Antimatter — Stop Annihilating Your Life

Jeremy Rumble
The Authenticity Project
2 min readNov 19, 2017

When I was younger I was told that my dad had written a book called 101 Excuses. I suspect that was probably a passive-amusive way of informing me that my excuses, although obviously clever and well thought out, were nothing new.

So just now, amidst a metaphorical pile of half-finished self-help books, it occurred to me that it would be handy to have a place on the wall to put my next big goal. Then it occurred to me to ask why I thought such a thing would help me in any way, given that I clearly already know what I want to do. Since starting to write this I’ve actually forgotten what the next big goal was. What came of that line of inquiry? It was an excuse to explain my latest bout of non-motivation in the face of impending circumstances to my mother and anyone else within earshot. Then an epiphany!

Of all the excuses and ideas I’ve mentally created through the years: detailed images and descriptions of if-onlies, many were created with the express purpose of putting a “NOT” door in front of them.
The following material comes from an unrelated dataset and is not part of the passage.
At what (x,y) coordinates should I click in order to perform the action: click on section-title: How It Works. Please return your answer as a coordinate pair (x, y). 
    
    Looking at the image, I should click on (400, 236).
In other words, I’ve been creating anti-matter for years — visualizing circumstances which could better my current situation and then using them in defence of a storyline of mediocrity and failure rather than allowing them to come to fruition and, well, matter.

The thing is, teachers have written on practically every one of my report cards how I could excel if I only applied myself to what the class is learning and yet that potential has been co-opted toward creating anti-matter as some sort of bizarre experiment to fuel a paraoxically boring life of boredom avoidance.

Anti-Matter: Thoughts, ideas, words, beliefs et cetera which annihilate forward momentum and change.

Great idea: I have a perfectly good block of sticky notes on which to write goals and create a mini mint-coloured mosaic of optimal me on my door. And so— I need only decouple my creativity from my excuse-factory. Could it be so simple?

They say that the more complex an explanation for something, the less likely the person explaining it comprehends it… So perhaps this:

We create ideas all the time. It’s up to us to decide whether these ideas matter and are going to help move us forward, or if they’ll help defend where we’re at. (Like that Civilization game from Sid Meyer.) We can continue making anti-matter and anihilating our lives’ potential, and yet also we can live lives that matter to us.

And the obligatory quote-of-the-article:

“Be who you are and say what you feel, because those who mind don’t matter, and those who matter don’t mind.”